Located on the east side of Highway 38 near the Portalnd Conservation Area, is an example of a Paleokarst, a fossil cave that is hundreds of millions of years old. This fossil filled cave formed before southern Ontario was flooded by the Paleozoic seas
Some useful definitions
Karst - landscape underlain by limestone which has been eroded by dissolution, producing ridges, towers, fissures, sinkholes and other characteristic landforms including caves.
Paleokarst is defined as karst that has been buried by younger rocks. These younger rocks include sediments like sand and smaller rocks, stones and even boulders.
Clastic sediments are predominantly clay minerals and quartz particles, with minor amounts of Feldspars, micas, and heavy minerals.

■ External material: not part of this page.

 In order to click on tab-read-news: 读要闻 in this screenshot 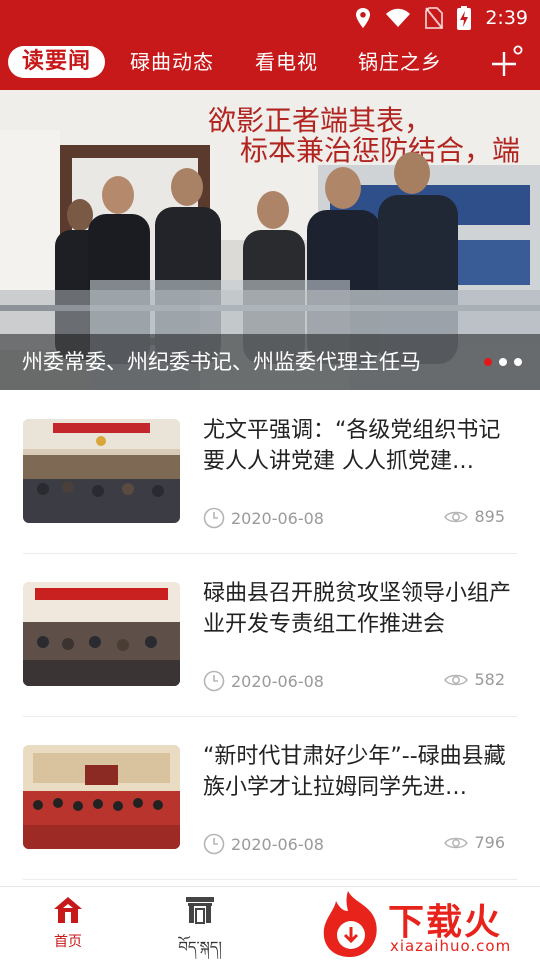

- Conglomerate is a clastic sedimentary rock that is composed of a substantial fraction of rounded to subangular gravel-size clasts.
- Breccia is a sedimentary rock composed of broken fragments of minerals or rocks cemented together by a find grained matrix
- Sandstone is a clastic sedimentary rock formed through transportation, deposition, compaction and cementation of different mineral composition of sand grains
- Shale is a find grained, laminated sedimentary rock consisting of tiny sized particles
- Mudstone is an extremely fine grained sedimentary rock consisting of a mixture of clay and silt sized particles
Marble is a metamorphic rock made of recrystallized calcite or dolomite


Examples of Paleokarst
Example 1 - Located in the Liuhuang Valley is a paleocave dominated by sedimentary fill with a height of 6.1 m (Figure e). The lower part of this cave consists of well-sorted sand, the middle part consists of breccia, and the upper part consists of sand. Due to the complete filling of the cave, the cave fill affected the formation pressure, and a 1-m-thick fracture zone developed in the roof and sides of the channel (Figure f).

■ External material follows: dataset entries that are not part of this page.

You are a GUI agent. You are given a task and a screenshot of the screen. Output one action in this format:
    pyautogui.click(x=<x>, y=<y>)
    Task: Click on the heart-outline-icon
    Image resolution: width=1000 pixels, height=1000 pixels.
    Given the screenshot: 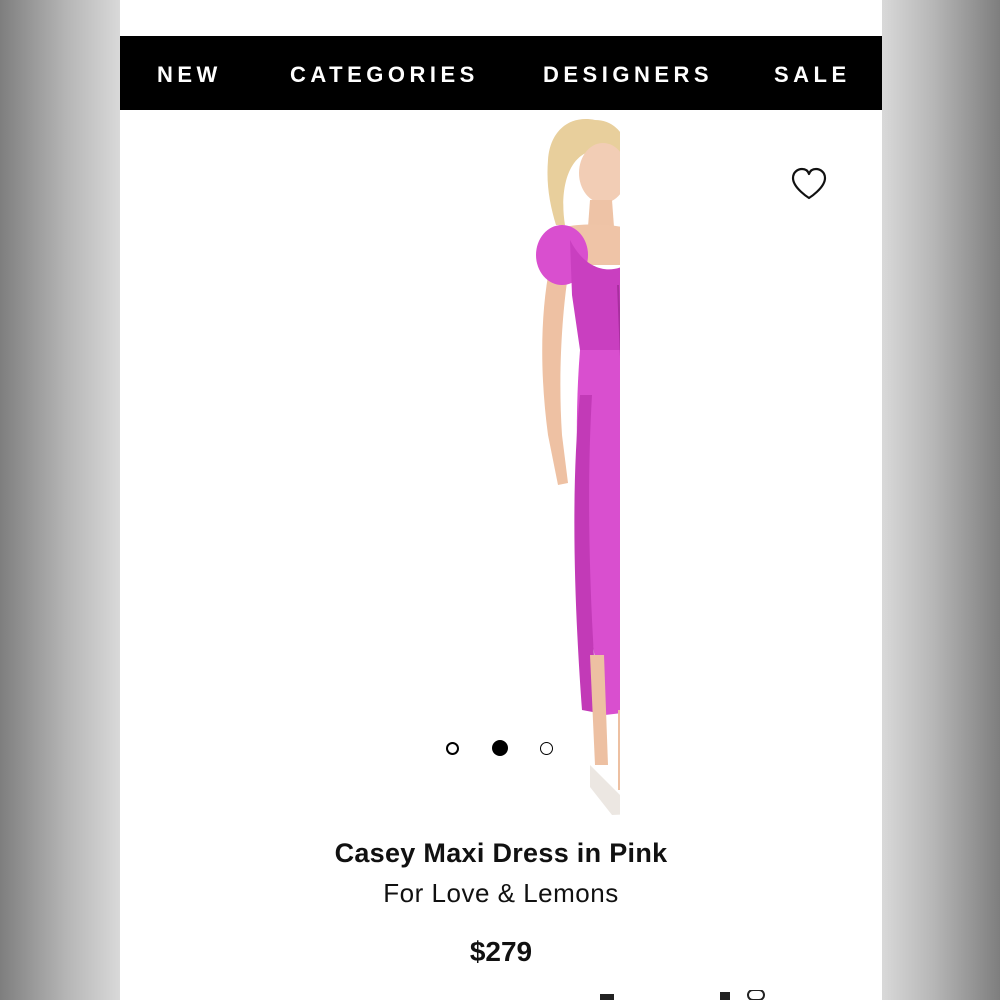 What is the action you would take?
    pyautogui.click(x=809, y=184)
    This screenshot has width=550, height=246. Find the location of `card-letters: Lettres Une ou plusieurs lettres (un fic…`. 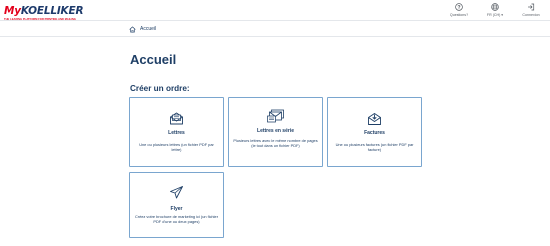

card-letters: Lettres Une ou plusieurs lettres (un fic… is located at coordinates (176, 132).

Example 2 - A completely filled paleocave, which is 3.6 m wide and 1.2 m high, located in the Yijianfang outcrop (Figure g). This cave is completely filled with pure calcite ( Figure h).
Portland Marble Cave
In the exposed Karst on Highway 38, you are looking at a billion-year-old marble cave, made up of metamorphic sedimentary limestone that is common to the Canadian shield rocks of the Grenville Province. The metamorphic marble was dissolved approximately 500 million years ago to form the cave which subsequently filled up to the roof by sands and stones of the Nepean formation. The sandstone that filled the cave shows cross-bedding which extends as horizontal “tongues” into the marble.


Example of Conglomerate and clastic rocks embedded in the roof of the filled cave
Logging Requirements
To Log this Earthcache
Please send me your answers within 4 days of posting your found log. If there is more than one cacher in your party, include the names in your group. Only one person needs to send me the group answers.
Questions
- How many years ago did the marble dissolve to form the cave?

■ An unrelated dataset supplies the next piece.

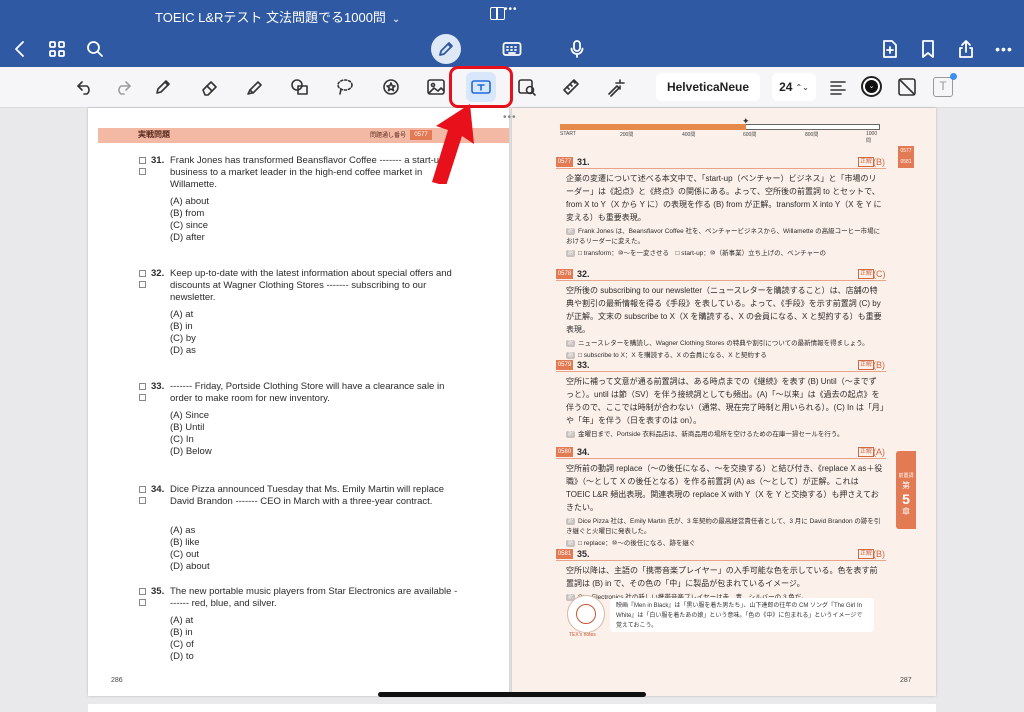 The image size is (1024, 712). What do you see at coordinates (396, 20) in the screenshot?
I see `chevron-down-icon: ⌄` at bounding box center [396, 20].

- Look at the section identified by the arrow on the second photo as the former cave. Looking at the stones embedded in the sediments, would you classify these stones as Breccia or conglomerate clasts?
- What is the approximate size (height/length) of the largest stone you see.
- Next to the cave is a large marble outcrop, distinctive by its white colour when compared to the sedimentary rocks that lay over the top of the entire outcrop. What is the height and length of this marble outcrop. Look closely at the marble. Do you see any evidence of sediments embedded in this stone does it appear to be sediment free?
- Mandatory: Take a photo from the west side of the road with the Portland Marble Cave in the background and include it in your found log. Your face does not need to be in the photo.